» Preguntas de estudio:
• 1. Enumere los componentes que, según el texto sobre la maldad y el código moral, conforman el código moral.
• 2. Prosiga el texto sobre la maldad y el código moral a partir de su última oración.

» Texto mostrado:
Todos tenemos un grado de maldad. En un rincón de nuestra alma, se encuentra la maldad acechando, esperando el momento oportuno para salir.
Los nazis lograron infiltrar, en los campos de concentración, a cooperantes que fungían de capataces o policías a su servicio, quienes a traición actuaban contra sus compañeros de sufrimiento. Esta práctica aberrante convirtió a sus hermanos en esbirros. La cosa era perfecta para los alemanes, ya que estos cooperantes, que también estaban presos, conocían a los prisioneros: sabían cómo pensaban, qué les dolía y dominaban sus idiomas. Eran capaces de torturar e incluso de matar a un amigo, a un vecino o a un familiar.
¿Alguien sabe cuántas personas apuñalearon a su compañero en el Titanic para quitarle el salvavidas? Las perversiones duermen en el inconsciente y se disparan cuando están en juego la ambición desmedida y el instinto de supervivencia.
Sin embargo, un conjunto de normas, valores y creencias, nos ayudan a controlar nuestro grado de maldad y no solo a no ser malos, sino a evitar que la maldad se imponga: el código moral.
El código moral se acumula a lo largo de nuestra vida. Nace en el cariño con el que nos trataron cuando éramos pequeños. En el amor recibido de recién nacidos y que creemos no recodar. En el ejemplo de las cosas buenas que vimos, que vivimos en familia y que ahora, de adultos, repetimos y hasta perfeccionamos.

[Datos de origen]
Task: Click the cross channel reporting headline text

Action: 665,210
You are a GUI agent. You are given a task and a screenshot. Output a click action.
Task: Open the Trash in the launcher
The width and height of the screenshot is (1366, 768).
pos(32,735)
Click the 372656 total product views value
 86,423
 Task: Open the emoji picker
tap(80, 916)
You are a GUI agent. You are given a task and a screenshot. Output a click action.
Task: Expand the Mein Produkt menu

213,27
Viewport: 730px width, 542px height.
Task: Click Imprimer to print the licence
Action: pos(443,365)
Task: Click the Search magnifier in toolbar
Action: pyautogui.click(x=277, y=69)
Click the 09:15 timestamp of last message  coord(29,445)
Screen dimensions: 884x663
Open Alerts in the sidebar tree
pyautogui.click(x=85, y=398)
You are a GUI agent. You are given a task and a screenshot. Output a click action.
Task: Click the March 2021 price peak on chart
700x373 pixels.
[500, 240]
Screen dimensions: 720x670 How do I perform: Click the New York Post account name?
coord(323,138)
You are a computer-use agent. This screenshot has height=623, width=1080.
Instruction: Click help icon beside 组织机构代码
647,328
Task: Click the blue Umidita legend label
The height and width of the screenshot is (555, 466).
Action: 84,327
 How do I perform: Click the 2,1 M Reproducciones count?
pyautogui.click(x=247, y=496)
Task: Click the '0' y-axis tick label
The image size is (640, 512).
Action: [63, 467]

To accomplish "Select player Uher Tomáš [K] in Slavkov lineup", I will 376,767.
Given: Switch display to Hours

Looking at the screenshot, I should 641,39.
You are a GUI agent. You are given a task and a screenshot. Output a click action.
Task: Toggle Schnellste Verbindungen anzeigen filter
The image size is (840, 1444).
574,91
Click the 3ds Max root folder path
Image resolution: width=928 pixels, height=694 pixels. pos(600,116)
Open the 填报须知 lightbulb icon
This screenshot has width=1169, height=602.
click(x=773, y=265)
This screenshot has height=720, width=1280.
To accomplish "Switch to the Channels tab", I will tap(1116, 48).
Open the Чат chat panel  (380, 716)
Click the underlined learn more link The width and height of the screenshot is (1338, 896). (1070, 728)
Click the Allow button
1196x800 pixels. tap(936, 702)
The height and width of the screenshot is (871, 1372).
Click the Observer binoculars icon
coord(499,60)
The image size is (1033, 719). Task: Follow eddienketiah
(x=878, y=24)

» Resultados esperados:
• 1. Normas, valores y creencias.

• 2.
El código moral es nuestro policía interior, que tiene preso al odio siempre presto a salir. Su freno es la conciencia que, como decía Pepe Grillo, es la que nos permite diferenciar el bien del mal.
Estudiar ayuda a entender mejor estas cosas, pero no es lo fundamental para desarrollar el código moral. Fíjense si esto es así que médicos eminentes, físicos, músicos e historiadores acompañaron a Hitler en una locura que casi destruye a la humanidad.
Aquí, en Venezuela, nadie duda que altos funcionarios, músicos, escritores y artistas de este gobierno destructor sean excelentes en sus áreas o que hayan sido estudiantes universitarios destacados, con doctorados y posgrados. El peor de los malos es quien se ha preparado y, aun a sabiendas del daño que puede causar, presta sus conocimientos para la destrucción y el odio. El miedo, la comodidad, la ambición y no el conocimiento, disparan el monstruo que habita en nuestro corazón.
Hay quienes creen que ser condescendientes, cooperantes y zalameros con los dictadores los va a salvar de su grado de maldad.